バブル期の新幹線通勤ブームで「2階建て」も登場、当時の車両はいま…

1980年、通勤定期券に自由席特急券を組み合わせて「こだま」に乗れるようになったことが契機となって、バブル期にかけて新幹線通勤が大きく伸びた 写真:読売新聞/アフロ

地価が異常なペースで上がり、サラリーマンが都心に家を持つのが厳しかったバブル期は、新幹線通勤ブームが起きた時代でもあった。結果、新幹線にも起きた「通勤ラッシュ」問題に対処すべく、JR各社は定員を増やすための車両開発に注力していた時代でもある。(鉄道ジャーナリスト 枝久保達也)

■片道90分以上の人が激増!バブル期の通勤事情

 平成とは土地に翻弄され続けた時代だった。バブルの最盛期、東京23区の地価の合計はアメリカ合衆国全土のそれを上回っていた。今から振り返ればどう考えてもおかしな話であるが、1987(昭和62)年に安田火災海上保険(当時)がゴッホの「ひまわり」を50億円で落札、1989(平成元)年には三菱地所がニューヨークのロックフェラー・センターを2000億円で、ソニーがコロンビア・ピクチャーズを約5000億円で買収するなど、我が世の春を謳歌した日本経済がこのまま成長すれば、土地需要は高まり続けると信じられていたのである。

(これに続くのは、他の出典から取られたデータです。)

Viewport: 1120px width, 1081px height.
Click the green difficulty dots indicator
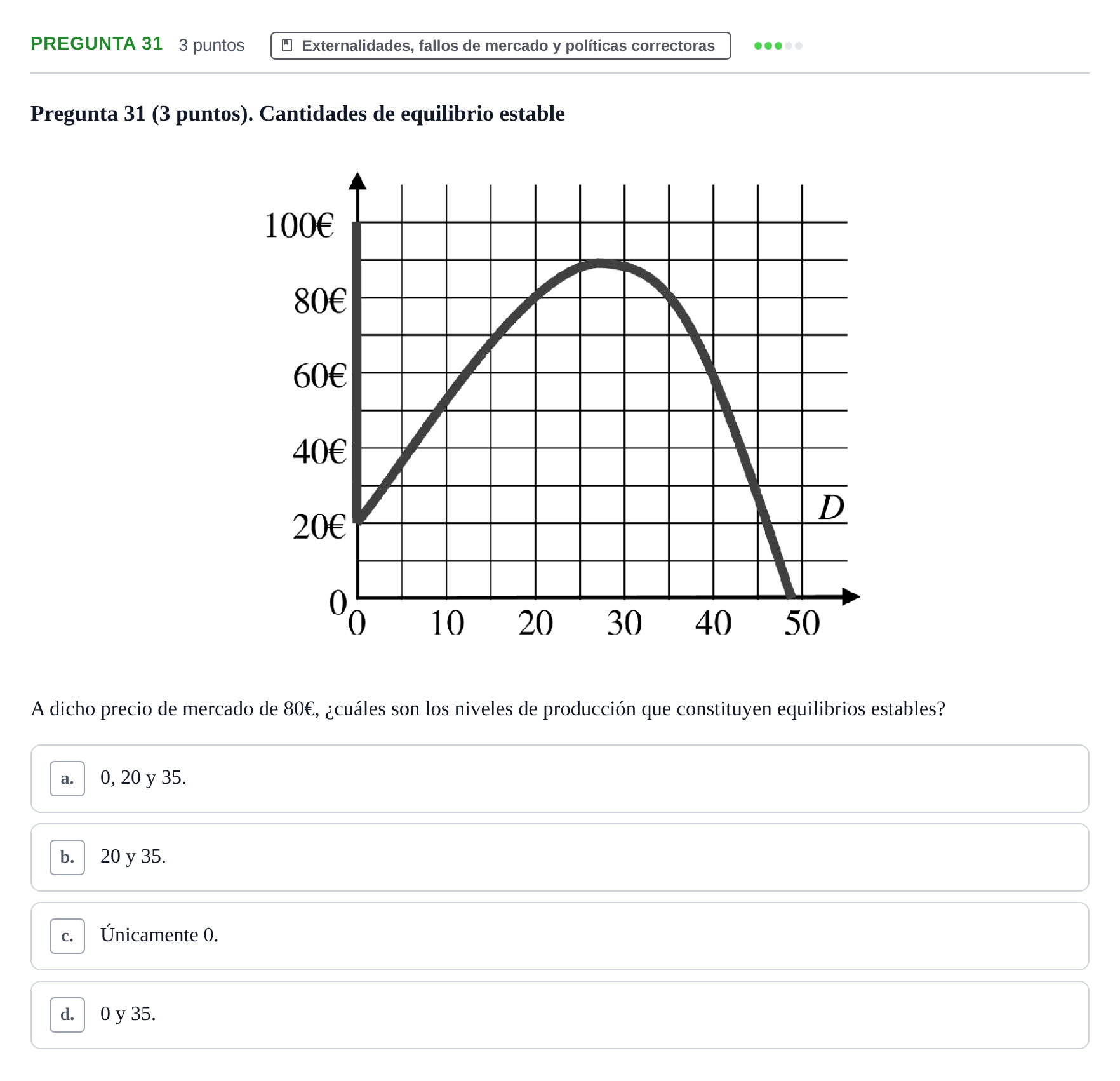[x=778, y=46]
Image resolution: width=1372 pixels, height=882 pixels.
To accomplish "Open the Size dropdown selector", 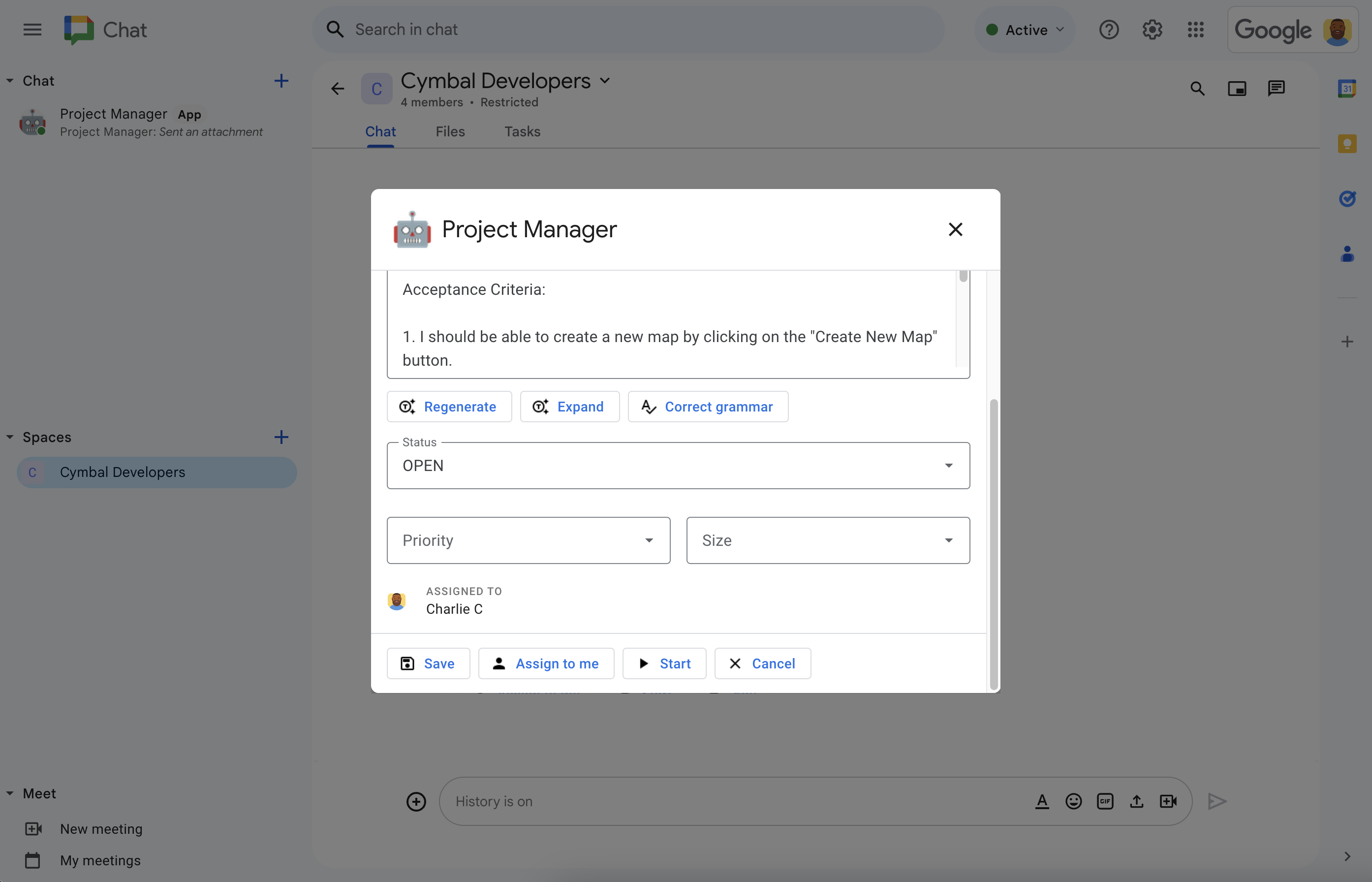I will (828, 540).
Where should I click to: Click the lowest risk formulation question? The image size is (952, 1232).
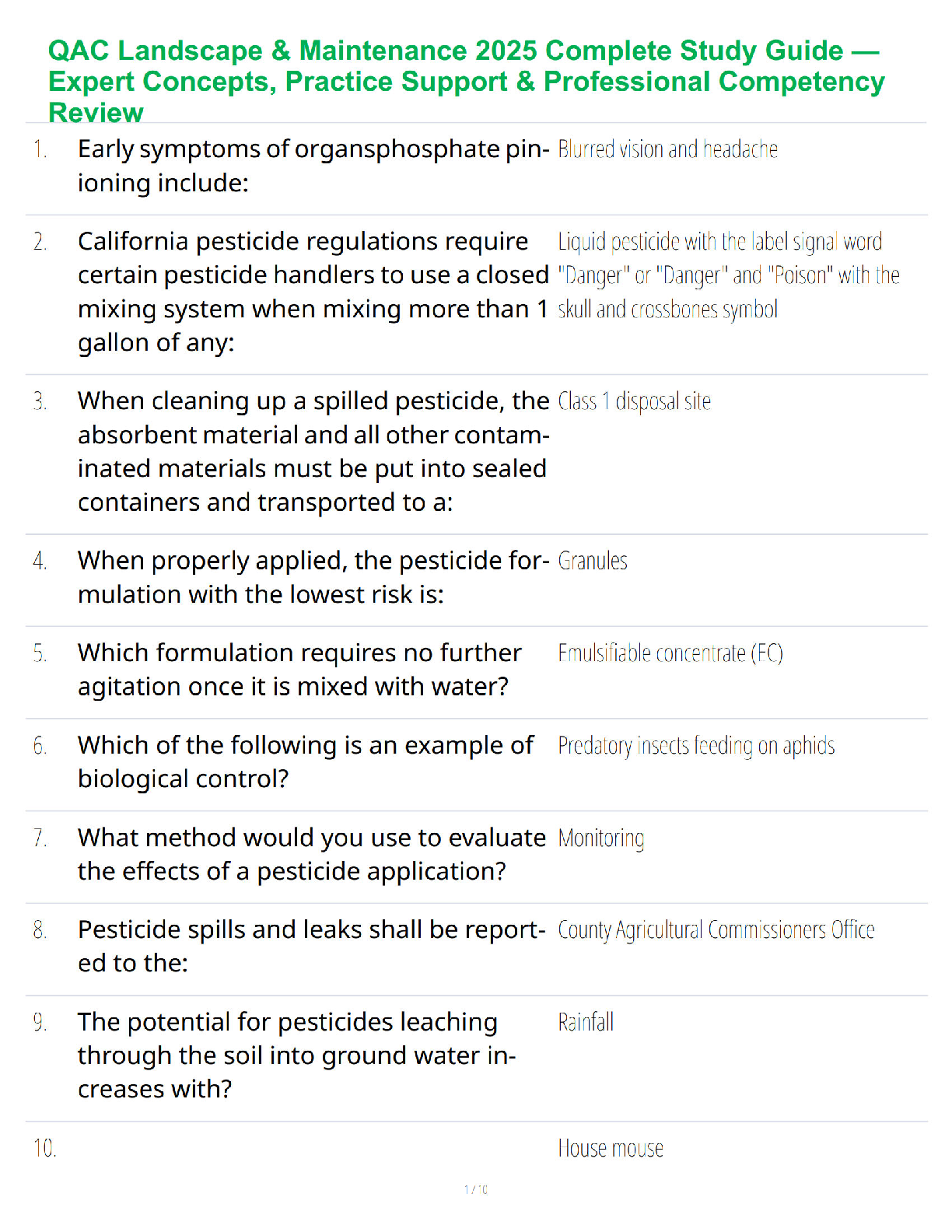[313, 577]
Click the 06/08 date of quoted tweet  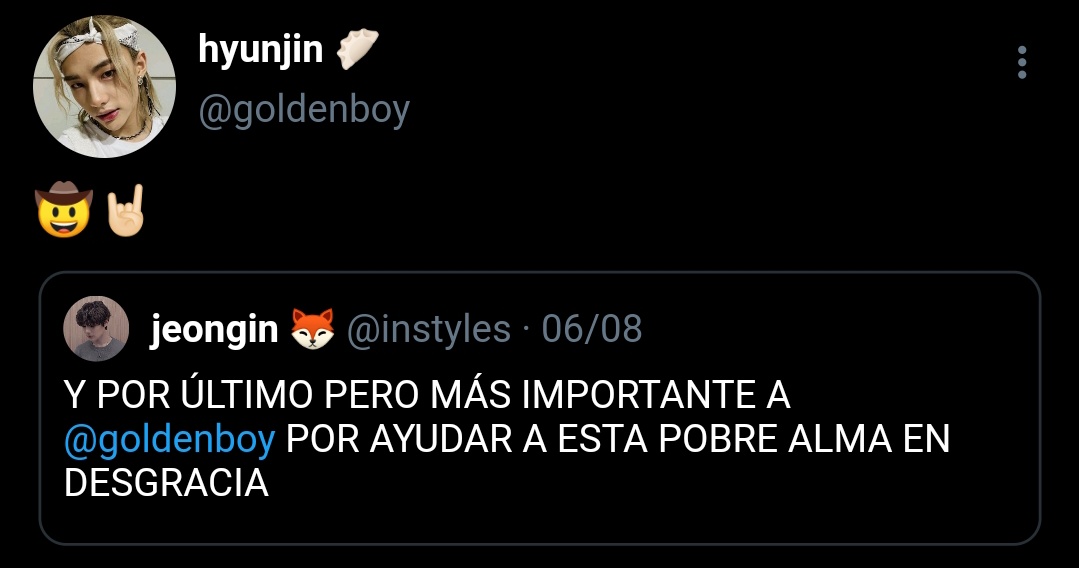(x=592, y=328)
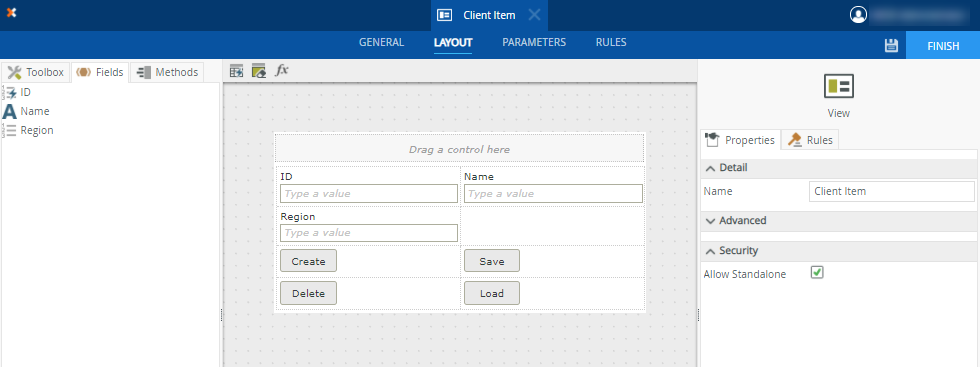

 土地バブルを支えたのが、不動産は絶対に値下がりしないという「土地神話」だ。東京都の人口は1955(昭和30)年に約800万人だったが、高度経済成長とともに地方から人口流入が続き、1958(昭和33)年には900万人、1962(昭和37)年には1000万人、1967(昭和42)年には1100万人を突破した。